Questions regarding the architecture about Habana Gaudi

Hello, I want to understand the architecture of Haban Gaudi and I read the documents (Welcome to Habana® Gaudi® v1.7 Documentation — Gaudi Documentation). I have some questions:

Question 1: I read in the documentation that the Habana Gaudi TPC contains Load, SPU, VPU and Store. For each TPC, how many VPUs and SPUs?

Question 2: How many units/PEs in the GEMM engine (MME)? Does MME have a similar architecture to the GPU tensor core? I find there is not much info about MME engine design.

Question 3: Does the TPC-LLVM offload the GEMM operations (like convolutions, fully-connected layers) onto the GEMM engine in the compilation or is there another compiler for MME? The name of “TPC-LLVM” makes me think it’s only for TPC rather than MME. Is there someone can clarify?

Question 4: Will the computations run in GEMM and TPC in parallel (overlapped)?

Question 3: Does the TPC-LLVM offload the GEMM operations (like convolutions, fully-connected layers) onto the GEMM engine in the compilation or is there another compiler for MME? The name of “TPC-LLVM” makes me think it’s only for TPC rather than MME. Is there someone can clarify?
(Answer): TPC-llvm is solely for TPC application, it can have all kinds of ops, including con2d and non-linear ops. But most matrix multiplication are done in MME, through our Synapse API, graph compiler.

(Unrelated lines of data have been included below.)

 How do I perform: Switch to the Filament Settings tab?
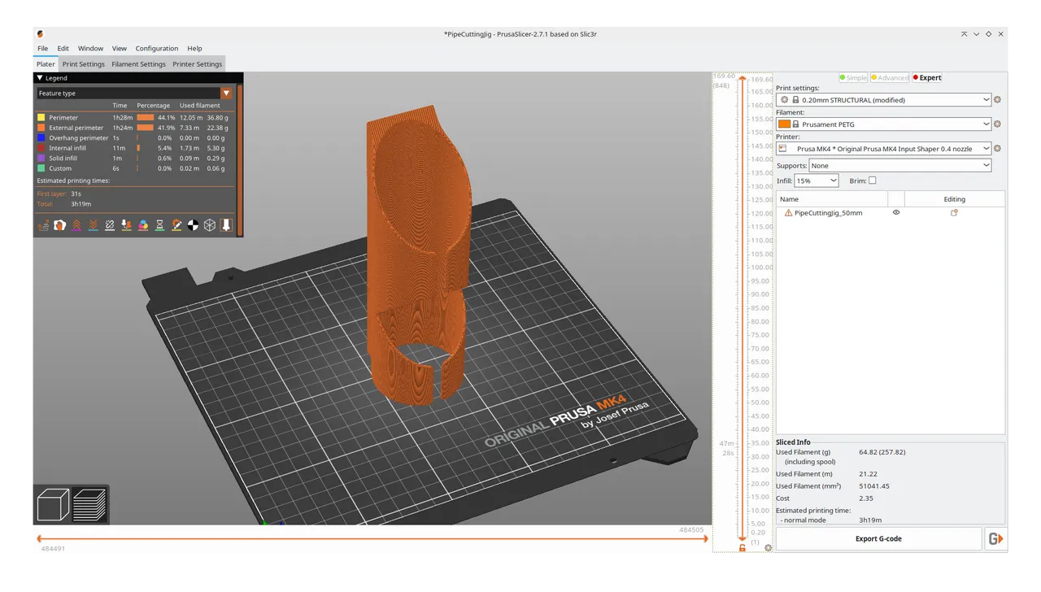(x=138, y=64)
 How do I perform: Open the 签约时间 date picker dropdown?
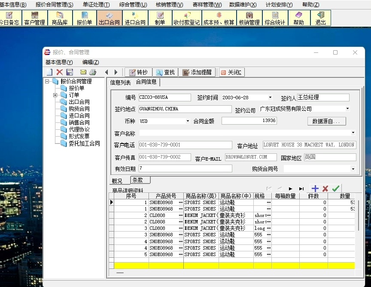pyautogui.click(x=270, y=98)
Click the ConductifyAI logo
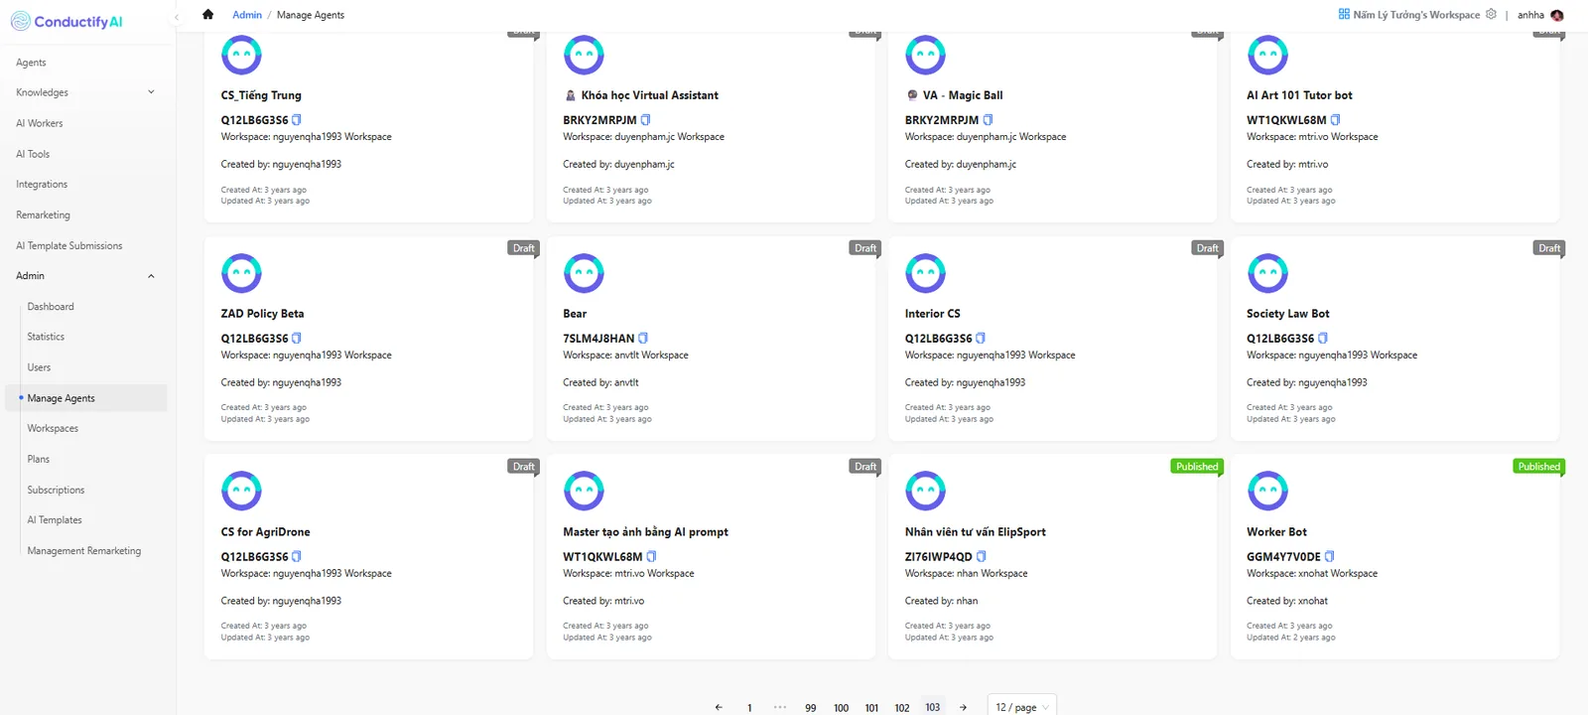 tap(66, 22)
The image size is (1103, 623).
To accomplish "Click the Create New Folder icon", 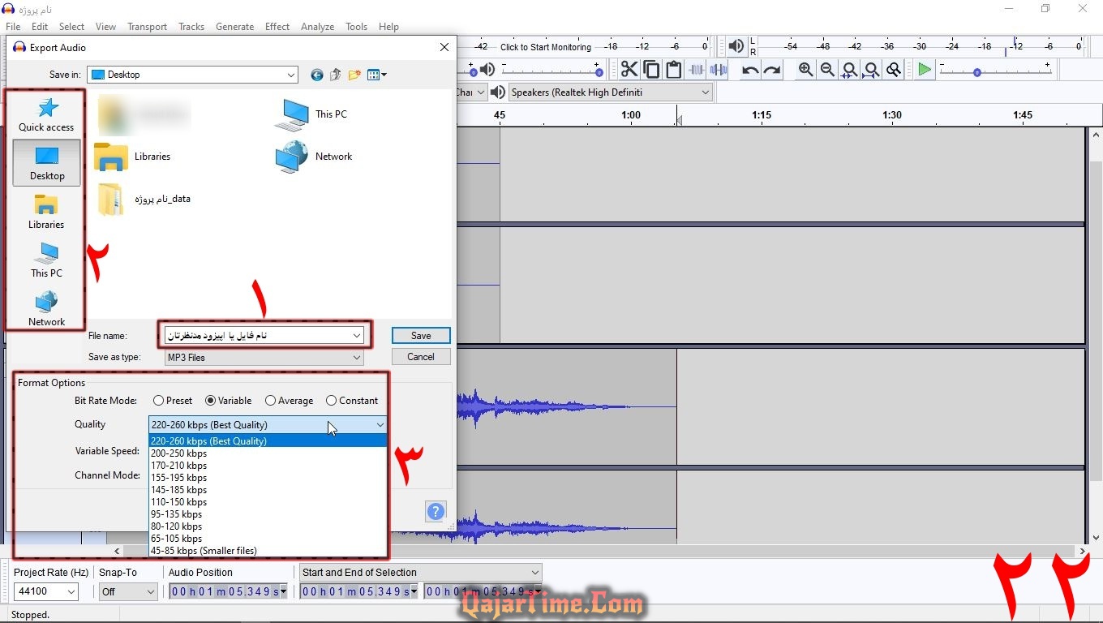I will (x=354, y=75).
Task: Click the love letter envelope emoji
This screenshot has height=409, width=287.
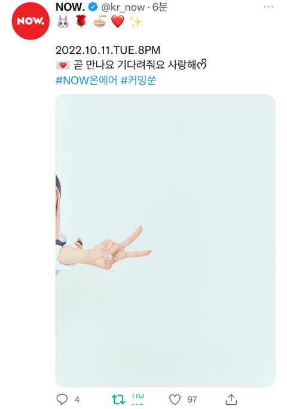Action: (63, 65)
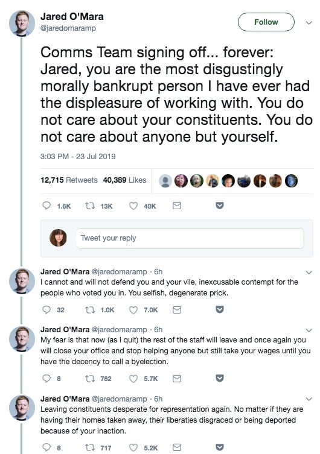320x454 pixels.
Task: Click the Tweet your reply field
Action: point(190,238)
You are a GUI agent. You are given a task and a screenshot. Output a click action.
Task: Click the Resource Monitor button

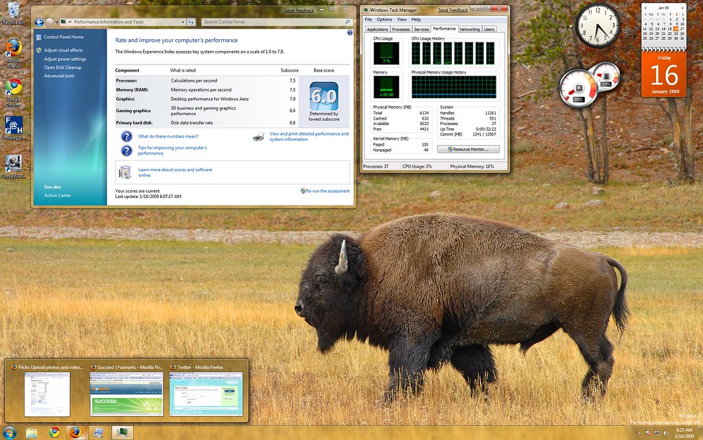pos(468,149)
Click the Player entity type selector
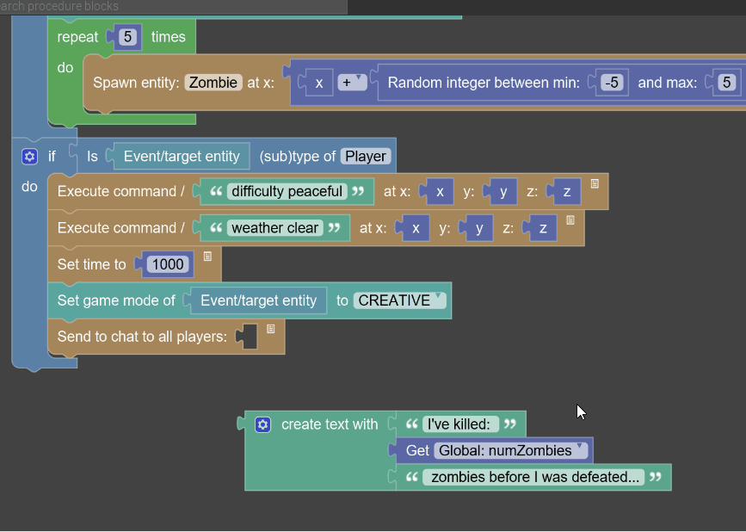 click(366, 157)
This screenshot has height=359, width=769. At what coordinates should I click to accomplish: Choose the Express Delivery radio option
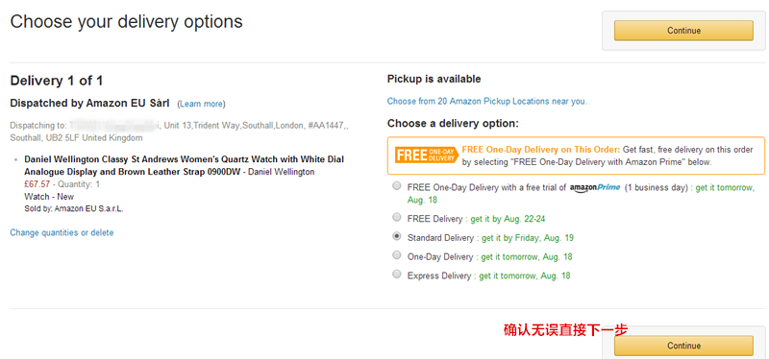(396, 275)
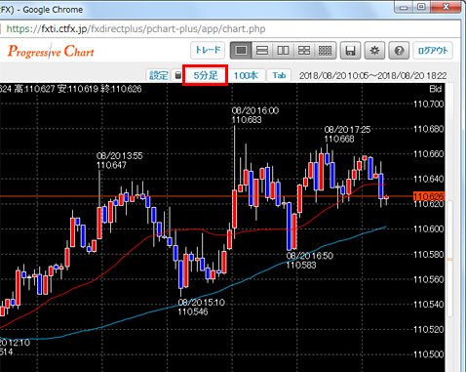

Question 4: Will the computations run in GEMM and TPC in parallel (overlapped)?
(Answer): Yes, TPC and MME are independent hardware cores, they operate independently and compute in parallelly.

1 Like

Thank you so much for the information!

Hello! I am trying to understand the architecture of GEMM engine.

Question 1: For each execution unit core, what is the size of an instruction?

Question 2: How can users configure the GEMM engine? I see in this document (Gaudi Architecture — Gaudi Documentation) that the GEMM is configurable. Could you please provide more details about how configurable works?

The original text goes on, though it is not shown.